I read recently that since 2005 more than 30000 people had died in the US as a result of large truck accidents.
My first reaction was surprise. Where are the headlines? How is it that in the US one or two deaths caused by Ebola send the media and the public into a virtual frenzy, yet – look at this number, people – 30,000 deaths due to large vehicle accidents barely raises an eyebrow.
Sure, images of scary viruses and patients dying in desperate circumstances make compelling reading. But vehicle accidents are no less traumatic, no less compelling, no less motivating, and far more frequent.
My second reaction was one of frustration, because the headline suggests throwing technology at the serious underlying issue of driver fatigue. A droopy-eyelid detector is hardly the wake-up call this problem needs.
It wouldn’t work in the airline industry, so why use it in trucks?
I can imagine the outcry if the travelling public were told that airlines were going to use this technology to keep their pilots awake. Relying on this would allow great savings – airlines could reduce their crew numbers, and keep them awake for longer stretches – like we do with trucks.
Would passengers be happy relying on a buzzer to keep the pilot awake, or to remind him/her that it would be a good idea to land now? I think not. So how come we stand back and tolerate the high number of preventable truck related deaths? How many people would travel if 30,000 people died in plane accidents over 9 years?
In the airline industry, multiple layers of redundancy are built into key management systems to prevent accidents from happening. And oddly enough, these key management systems are the same for the trucking industry: maintenance, fatigue, mass and load restraint, and speed. Staying with the fatigue issue – in the airline industry, working hours and rest breaks for flight crews are tightly controlled, and if the crew does not have available hours for a given flight, the plane will never leave the ground. Once in the air, there are further controls over work and sleep hours to ensure the flight crew are able to apply full attention to the task at all times. Multiple pilots are used in larger aircraft as a further protective measure.
The same principles should apply to the trucking industry.
Fatigue management systems that engage every person in the chain of responsibility, for every freight task, should be mandatory.

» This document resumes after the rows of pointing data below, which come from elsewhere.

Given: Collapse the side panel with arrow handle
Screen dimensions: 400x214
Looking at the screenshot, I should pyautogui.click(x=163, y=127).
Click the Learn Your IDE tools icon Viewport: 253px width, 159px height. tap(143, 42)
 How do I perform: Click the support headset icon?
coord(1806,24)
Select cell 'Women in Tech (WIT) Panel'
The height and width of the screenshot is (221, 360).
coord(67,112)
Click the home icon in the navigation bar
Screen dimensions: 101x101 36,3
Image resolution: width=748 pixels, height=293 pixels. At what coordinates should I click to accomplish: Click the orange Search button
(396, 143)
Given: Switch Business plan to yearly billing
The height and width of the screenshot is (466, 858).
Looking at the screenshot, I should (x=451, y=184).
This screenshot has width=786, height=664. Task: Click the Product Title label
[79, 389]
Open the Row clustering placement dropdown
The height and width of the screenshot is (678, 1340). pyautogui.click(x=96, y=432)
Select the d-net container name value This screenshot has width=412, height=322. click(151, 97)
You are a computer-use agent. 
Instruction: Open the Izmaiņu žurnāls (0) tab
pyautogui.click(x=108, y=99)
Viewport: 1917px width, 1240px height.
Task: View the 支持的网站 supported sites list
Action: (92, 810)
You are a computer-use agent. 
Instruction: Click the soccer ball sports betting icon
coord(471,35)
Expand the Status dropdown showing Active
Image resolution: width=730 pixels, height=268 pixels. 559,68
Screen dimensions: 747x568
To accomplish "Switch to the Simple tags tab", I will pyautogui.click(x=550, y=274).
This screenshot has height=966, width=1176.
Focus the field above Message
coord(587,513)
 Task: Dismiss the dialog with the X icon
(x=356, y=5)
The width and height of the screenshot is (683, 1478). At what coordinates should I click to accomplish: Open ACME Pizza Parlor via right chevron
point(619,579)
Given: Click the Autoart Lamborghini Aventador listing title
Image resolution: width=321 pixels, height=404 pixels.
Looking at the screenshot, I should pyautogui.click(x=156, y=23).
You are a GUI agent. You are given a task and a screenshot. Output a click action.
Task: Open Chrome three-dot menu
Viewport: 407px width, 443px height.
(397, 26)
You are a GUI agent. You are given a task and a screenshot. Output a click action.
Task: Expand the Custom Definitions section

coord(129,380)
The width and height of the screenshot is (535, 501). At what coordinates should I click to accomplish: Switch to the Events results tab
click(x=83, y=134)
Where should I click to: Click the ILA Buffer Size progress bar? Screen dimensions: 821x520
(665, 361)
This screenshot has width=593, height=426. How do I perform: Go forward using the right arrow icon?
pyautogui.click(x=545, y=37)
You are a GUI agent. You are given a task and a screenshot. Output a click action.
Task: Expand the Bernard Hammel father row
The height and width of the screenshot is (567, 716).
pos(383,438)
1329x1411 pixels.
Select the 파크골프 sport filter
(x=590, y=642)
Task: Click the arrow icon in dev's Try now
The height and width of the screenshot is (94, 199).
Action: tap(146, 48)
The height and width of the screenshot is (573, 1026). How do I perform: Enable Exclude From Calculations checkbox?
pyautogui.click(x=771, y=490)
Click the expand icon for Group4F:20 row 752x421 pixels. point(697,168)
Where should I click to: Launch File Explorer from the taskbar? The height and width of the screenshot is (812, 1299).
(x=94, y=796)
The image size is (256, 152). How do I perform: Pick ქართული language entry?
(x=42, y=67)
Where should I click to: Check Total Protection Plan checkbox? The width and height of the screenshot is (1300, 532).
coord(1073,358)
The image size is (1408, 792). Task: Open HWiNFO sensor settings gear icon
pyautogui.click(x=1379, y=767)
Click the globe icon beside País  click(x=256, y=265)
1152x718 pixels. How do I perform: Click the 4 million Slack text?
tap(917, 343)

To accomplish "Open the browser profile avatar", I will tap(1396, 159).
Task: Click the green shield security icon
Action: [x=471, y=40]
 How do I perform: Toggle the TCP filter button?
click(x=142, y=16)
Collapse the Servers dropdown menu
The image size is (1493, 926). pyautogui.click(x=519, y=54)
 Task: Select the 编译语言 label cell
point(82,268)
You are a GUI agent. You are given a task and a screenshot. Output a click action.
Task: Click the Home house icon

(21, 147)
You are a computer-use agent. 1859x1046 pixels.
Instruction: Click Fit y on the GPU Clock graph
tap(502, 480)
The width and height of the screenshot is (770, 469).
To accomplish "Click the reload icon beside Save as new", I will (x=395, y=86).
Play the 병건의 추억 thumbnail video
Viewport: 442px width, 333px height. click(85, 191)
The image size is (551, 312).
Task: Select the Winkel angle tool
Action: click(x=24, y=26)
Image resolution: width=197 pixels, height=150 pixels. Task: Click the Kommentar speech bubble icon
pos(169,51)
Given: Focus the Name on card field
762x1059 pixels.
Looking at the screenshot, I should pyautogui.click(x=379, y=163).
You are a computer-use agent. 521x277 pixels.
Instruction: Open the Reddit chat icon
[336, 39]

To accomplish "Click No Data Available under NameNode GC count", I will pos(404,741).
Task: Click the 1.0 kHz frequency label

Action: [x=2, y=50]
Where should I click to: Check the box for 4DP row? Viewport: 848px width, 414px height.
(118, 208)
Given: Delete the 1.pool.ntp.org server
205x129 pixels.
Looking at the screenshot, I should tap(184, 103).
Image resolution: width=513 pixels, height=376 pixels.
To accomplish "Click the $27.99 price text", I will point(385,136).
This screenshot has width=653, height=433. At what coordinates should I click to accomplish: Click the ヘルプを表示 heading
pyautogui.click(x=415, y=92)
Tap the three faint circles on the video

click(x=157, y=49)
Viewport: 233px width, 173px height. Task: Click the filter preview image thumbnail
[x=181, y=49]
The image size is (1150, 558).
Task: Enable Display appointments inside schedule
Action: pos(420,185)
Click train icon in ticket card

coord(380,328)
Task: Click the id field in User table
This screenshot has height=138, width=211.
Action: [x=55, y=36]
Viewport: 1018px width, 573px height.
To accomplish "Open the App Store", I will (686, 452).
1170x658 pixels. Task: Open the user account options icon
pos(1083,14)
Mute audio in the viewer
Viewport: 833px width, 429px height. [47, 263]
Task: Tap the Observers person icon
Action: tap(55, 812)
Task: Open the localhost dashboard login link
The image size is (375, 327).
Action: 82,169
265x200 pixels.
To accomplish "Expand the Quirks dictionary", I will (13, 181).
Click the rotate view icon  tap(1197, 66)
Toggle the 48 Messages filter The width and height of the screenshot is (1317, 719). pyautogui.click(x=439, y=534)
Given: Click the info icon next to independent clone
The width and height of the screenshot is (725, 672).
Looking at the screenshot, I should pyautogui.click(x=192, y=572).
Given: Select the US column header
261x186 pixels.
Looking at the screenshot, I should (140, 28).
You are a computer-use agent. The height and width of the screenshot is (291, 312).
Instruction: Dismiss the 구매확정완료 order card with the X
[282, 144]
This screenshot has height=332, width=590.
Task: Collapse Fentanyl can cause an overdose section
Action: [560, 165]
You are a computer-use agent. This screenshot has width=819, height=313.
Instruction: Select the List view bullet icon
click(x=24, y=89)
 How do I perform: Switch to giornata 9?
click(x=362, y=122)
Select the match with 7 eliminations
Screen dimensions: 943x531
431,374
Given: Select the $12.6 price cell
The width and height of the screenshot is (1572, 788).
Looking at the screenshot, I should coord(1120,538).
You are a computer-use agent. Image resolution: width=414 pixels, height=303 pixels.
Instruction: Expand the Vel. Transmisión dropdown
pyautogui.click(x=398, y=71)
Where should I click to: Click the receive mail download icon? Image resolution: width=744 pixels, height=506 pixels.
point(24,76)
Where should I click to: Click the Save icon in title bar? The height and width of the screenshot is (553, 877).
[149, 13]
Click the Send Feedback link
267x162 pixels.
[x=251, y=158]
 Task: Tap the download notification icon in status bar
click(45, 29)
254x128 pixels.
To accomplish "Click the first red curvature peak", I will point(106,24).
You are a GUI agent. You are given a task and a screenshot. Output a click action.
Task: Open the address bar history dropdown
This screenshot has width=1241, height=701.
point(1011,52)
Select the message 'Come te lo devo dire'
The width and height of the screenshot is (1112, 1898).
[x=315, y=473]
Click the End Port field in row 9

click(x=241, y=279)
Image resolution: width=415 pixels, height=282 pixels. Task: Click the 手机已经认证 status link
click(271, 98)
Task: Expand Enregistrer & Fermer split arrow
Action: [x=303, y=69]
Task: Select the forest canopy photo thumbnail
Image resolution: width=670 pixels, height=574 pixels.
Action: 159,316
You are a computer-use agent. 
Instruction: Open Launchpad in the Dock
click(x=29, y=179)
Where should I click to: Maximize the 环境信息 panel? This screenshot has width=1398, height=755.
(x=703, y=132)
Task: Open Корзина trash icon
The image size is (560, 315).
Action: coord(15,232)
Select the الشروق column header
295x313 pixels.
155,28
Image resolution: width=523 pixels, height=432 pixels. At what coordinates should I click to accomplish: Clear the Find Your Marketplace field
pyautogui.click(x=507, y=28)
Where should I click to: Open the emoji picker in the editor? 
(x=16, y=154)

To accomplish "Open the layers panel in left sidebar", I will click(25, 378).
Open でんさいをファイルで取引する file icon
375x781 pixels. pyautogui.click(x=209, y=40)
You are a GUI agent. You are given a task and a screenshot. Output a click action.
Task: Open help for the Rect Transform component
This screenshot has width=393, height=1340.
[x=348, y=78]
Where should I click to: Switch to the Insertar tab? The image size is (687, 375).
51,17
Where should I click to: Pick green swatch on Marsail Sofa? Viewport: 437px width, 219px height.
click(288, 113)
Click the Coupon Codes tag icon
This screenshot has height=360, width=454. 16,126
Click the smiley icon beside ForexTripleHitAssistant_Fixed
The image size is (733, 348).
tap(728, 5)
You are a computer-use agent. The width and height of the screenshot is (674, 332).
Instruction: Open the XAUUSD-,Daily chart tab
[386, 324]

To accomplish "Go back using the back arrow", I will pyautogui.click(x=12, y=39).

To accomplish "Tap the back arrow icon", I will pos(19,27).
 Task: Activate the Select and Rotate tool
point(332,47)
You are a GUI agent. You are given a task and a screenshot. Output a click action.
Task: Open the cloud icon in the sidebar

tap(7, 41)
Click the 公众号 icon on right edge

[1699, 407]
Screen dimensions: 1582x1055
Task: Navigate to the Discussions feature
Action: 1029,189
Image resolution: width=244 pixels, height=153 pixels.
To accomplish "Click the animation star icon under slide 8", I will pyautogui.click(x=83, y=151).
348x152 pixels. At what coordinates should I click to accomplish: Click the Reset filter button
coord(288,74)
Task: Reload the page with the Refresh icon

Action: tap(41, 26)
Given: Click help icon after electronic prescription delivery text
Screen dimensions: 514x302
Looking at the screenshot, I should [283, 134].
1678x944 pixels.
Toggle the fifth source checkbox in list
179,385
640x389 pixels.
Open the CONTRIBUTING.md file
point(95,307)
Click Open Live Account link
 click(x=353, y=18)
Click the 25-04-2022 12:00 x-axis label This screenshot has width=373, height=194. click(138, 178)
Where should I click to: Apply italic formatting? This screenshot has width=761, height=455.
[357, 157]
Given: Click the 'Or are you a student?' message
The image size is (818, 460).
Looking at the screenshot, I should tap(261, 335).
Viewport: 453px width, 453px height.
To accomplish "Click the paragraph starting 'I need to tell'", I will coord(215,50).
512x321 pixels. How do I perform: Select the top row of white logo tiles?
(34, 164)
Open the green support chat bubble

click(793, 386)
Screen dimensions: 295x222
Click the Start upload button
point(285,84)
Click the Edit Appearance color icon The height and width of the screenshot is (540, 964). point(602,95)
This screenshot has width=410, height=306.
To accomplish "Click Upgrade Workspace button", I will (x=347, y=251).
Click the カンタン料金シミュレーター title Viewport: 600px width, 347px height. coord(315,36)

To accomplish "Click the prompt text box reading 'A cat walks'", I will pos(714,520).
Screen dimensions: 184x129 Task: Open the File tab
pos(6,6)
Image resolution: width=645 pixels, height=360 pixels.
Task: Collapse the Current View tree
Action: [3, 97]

Fatigue management starts with the contract between the trucking company and the freight owner. Key performance indicators for on-time delivery and financial rewards to the freight company for on-time completion of freight tasks should be struck out, because they incentivize trucking companies to take risks with their drivers by pushing them harder, faster and longer.
Fatigue is not the sole responsibility of the driver. Other parties share responsibility for driver fatigue and its tragic consequences.
- Operators, Managers and Schedulers. These individuals must take reasonable steps to ensure that drivers are not impaired by fatigue, and that they do not work excessive hours.
- Consignors and Consignees. These guys set and control delivery requirements. They must not do anything to require or encourage drivers to:
- exceed speed limits
- exceed regulated driving hours
- fail to meet the minimum rest requirements
- drive while impaired by fatigue
- Loading Managers, Loaders and Packers. These people are responsible for loading and unloading freight quickly and efficiently, so as to prevent long delays on site which extend the drivers working hours and place undue pressure to complete the freight task.
All these people share responsibility for fatigue related accidents, and must be part of the solution.
The management of fatigue is complex and it requires commitment, diligence, and above all, good channels of communication across the chain of responsibility. Its goal is to ensure that you don’t get fatigued drivers in the first place. It’s the proper and systematic way to eliminate this awful trail of fatal accidents. Droopy eyelid detectors are a band aid and nothing more.
Regardless of revenue targets, incentives or government legislation, companies have a corporate and social responsibility to provide a safe work environment for their employees. A good place to start is by assessing your current compliance program, and then to implement an effective auditing process that protects your workers and fellow road users.